Bombshell (Hollywood A-List #1)(51)



“Of course!” Ray said.

“I took her phone away for a week,” Kendall said with finality.

“Did she tell you to go f*ck yourself?”

I even flinched from my filterless comment, but Ray laughed.

Kendall didn’t look amused.

“She’ll live,” Ray said. “My lovely bride-to-be might not.” He put his arm around Kendall, and she pushed him off playfully, but without any real humor. She was mad. Willow must have sparked quite a row. I could only imagine the screaming, and Jedi hiding in his room with his Legos.

“I think you’ll be fine,” I said. “I honestly . . . I don’t know what you want out of me. I’ve never gone to the press with any kid’s problem.”

“We were worried,” Kendall said.

“Not really,” Ray interrupted.

“You didn’t work for us when you saw her. The NDA didn’t cover incidents after we terminated you.”

“Oh, Kendie,” Ray said, exasperated. “You don’t get it.”

“Look, this is business, honey.”

“Yes and no. Mostly no.”

She flipped her wrist at him and her bracelets bangled.

“There’s money involved,” Kendall insisted. “It’s business.”

“It’s more complicated—”

“You didn’t have her sign anything to earn the severance.”

“You guys are making me nuts,” I broke in. “Can we get to the point?”

Kendall leaned back and crossed her arms, her body language deferring the entire matter to her husband, who looked as if he now wanted to crawl under a rock and die.

“Just say whatever it is, Ray,” I said. “I won’t walk out.
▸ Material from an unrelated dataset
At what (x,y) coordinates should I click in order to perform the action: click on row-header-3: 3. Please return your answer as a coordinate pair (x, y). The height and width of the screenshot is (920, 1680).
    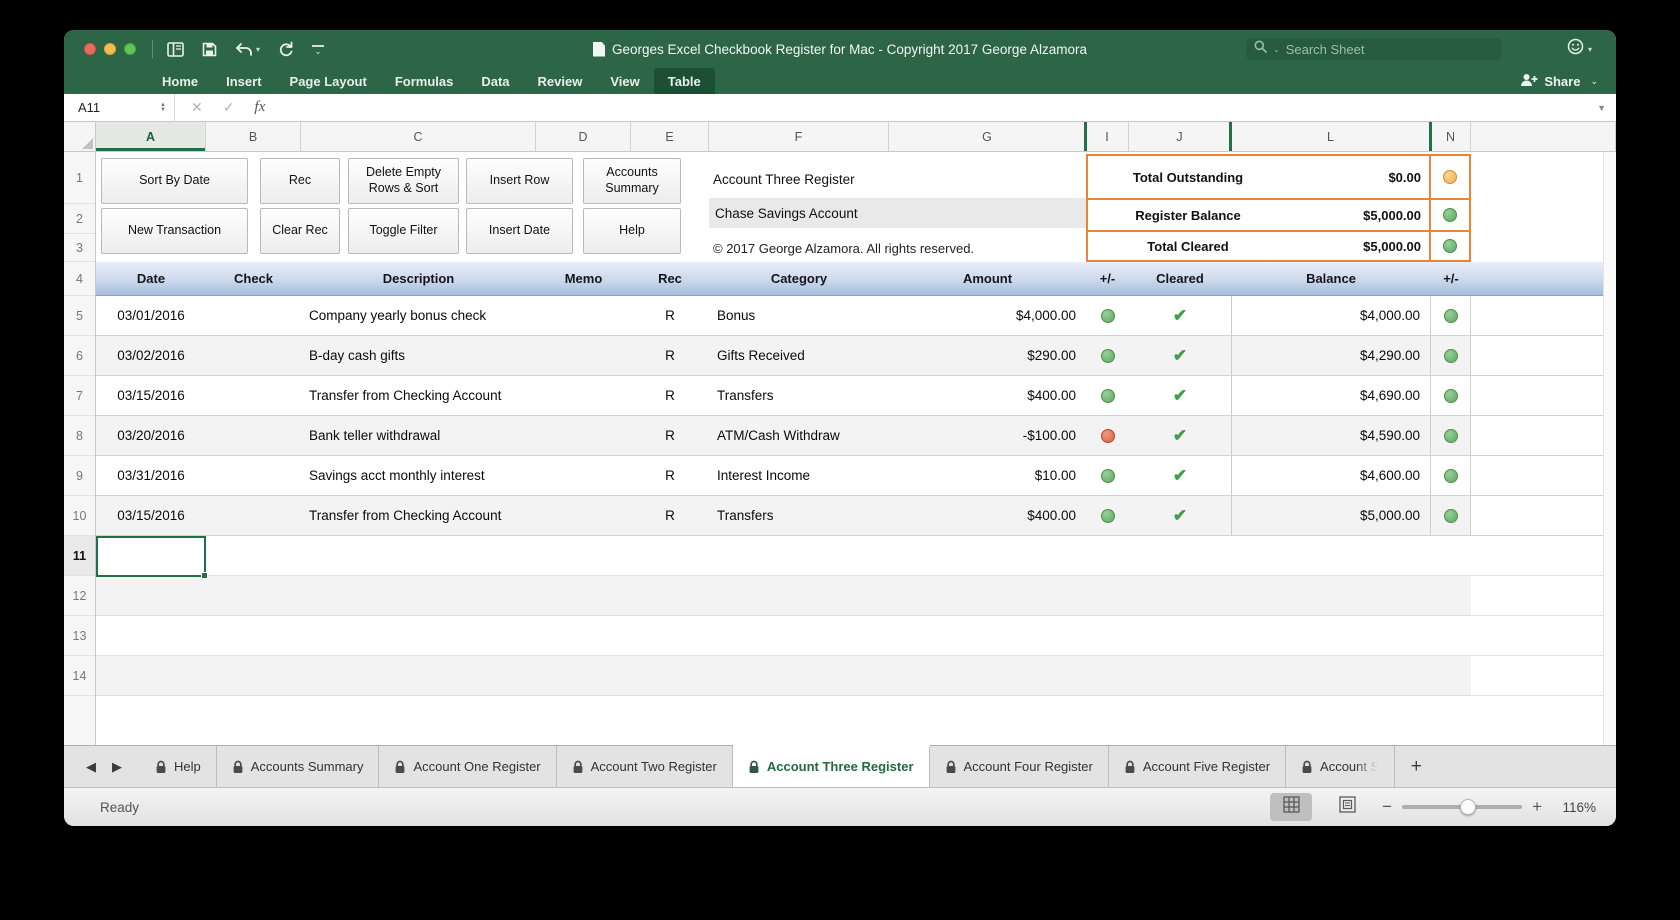
    Looking at the image, I should click on (80, 248).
I’m hungry.”

Ray put his elbows on the table. His cuffs hiked to show off a thick gold bracelet I hadn’t seen before. It was no more than another stylish bauble, but it reminded me how much money and power he had. How many connections.

“Willow’s young, and her mistakes can follow her for a long time.”

“You know I’m not going to start calling people.”

“Maybe not now. But if something else happens and it goes public, people are going to come to you for background. She’s not covered with this incident. Legally, you could talk and we don’t want that.”

It was my turn to lean back and cross my arms. How many ways could I tell this guy I wasn’t going to hurt Willow?

“So,” he said, pulling an envelope from his inside pocket. “In here is an agreement to not disclose what happened and where you saw her. It’s the same NDA, give or take, as you signed when you were hired.”

I took the envelope. I could sign it just so these two could sleep at night. It didn’t matter. I wasn’t going to say anything anyway. I opened the envelope. Ray picked a pen out of his inside pocket.

“And if you sign it,” Kendall said, “it’s ten thousand for you.”

I didn’t know why I found that aggravating.

No. Once I froze in place with my hand out for the pen, I figured out why every hair on my body stood on end. The payoff implied I’d ever hold insider information about a child over that child’s head. It questioned the very basics of my integrity.

I closed the envelope.

“I don’t want your money,” I said, sliding the envelope to Ray. “And I’m not signing it. I’d never, ever hurt Willow. And thank you, but I’m not hungry anymore.”

I left, walking right out the back as if there wasn’t a pack of paparazzi waiting for me. I didn’t care. Maybe they were going to say I was storming out because Ray and I were having an affair. Sure. Why not? Let them see me. Let them think what they wanted.

Apparently, Ray didn’t care either because he caught up to me right inside the door.

“Cara, I’m sorry.”

“It’s fine.”

I just wanted to get away from him. He represented a failure I couldn’t control, and he was a passive-aggressive sad sack. I didn’t know how he managed to run an office staff of dozens, much less a household staff you could count on one hand.

“We really miss you,” he said.

“Say ‘hi’ to the kids for me.”

The ma?tre d’ held the door open for me. The dog pack was shouting to Wanda Cravitz, who was doing a three-point turn and waving before coming in for lunch.

“There’s no one like you,” Ray said from behind me. I looked back at him.

“You trying to get in my pants?”

He smiled at the joke I wouldn’t have made when I worked with him. It made me wish I’d lightened up a little when I was in his house.

“We thought about hiring you back.”

If I could have chosen my feelings, “hopeful” wouldn’t have been on the list, but that was how I felt. The door might not have been open wide, but it was ajar, or unlocked maybe. The Heywood house had been an enviable job, and if Kendall was on board, all the better. I assumed I knew what the obstacle was. I could crush it.

“I’m only with Brad a limited time.”

“I had to put the kibosh on it when pictures came across my desk this morning.”

Forty thousand pictures came across his desk in a day. One of them had to do with me. I gripped the shoulder strap on my bag so tightly my knuckles went white.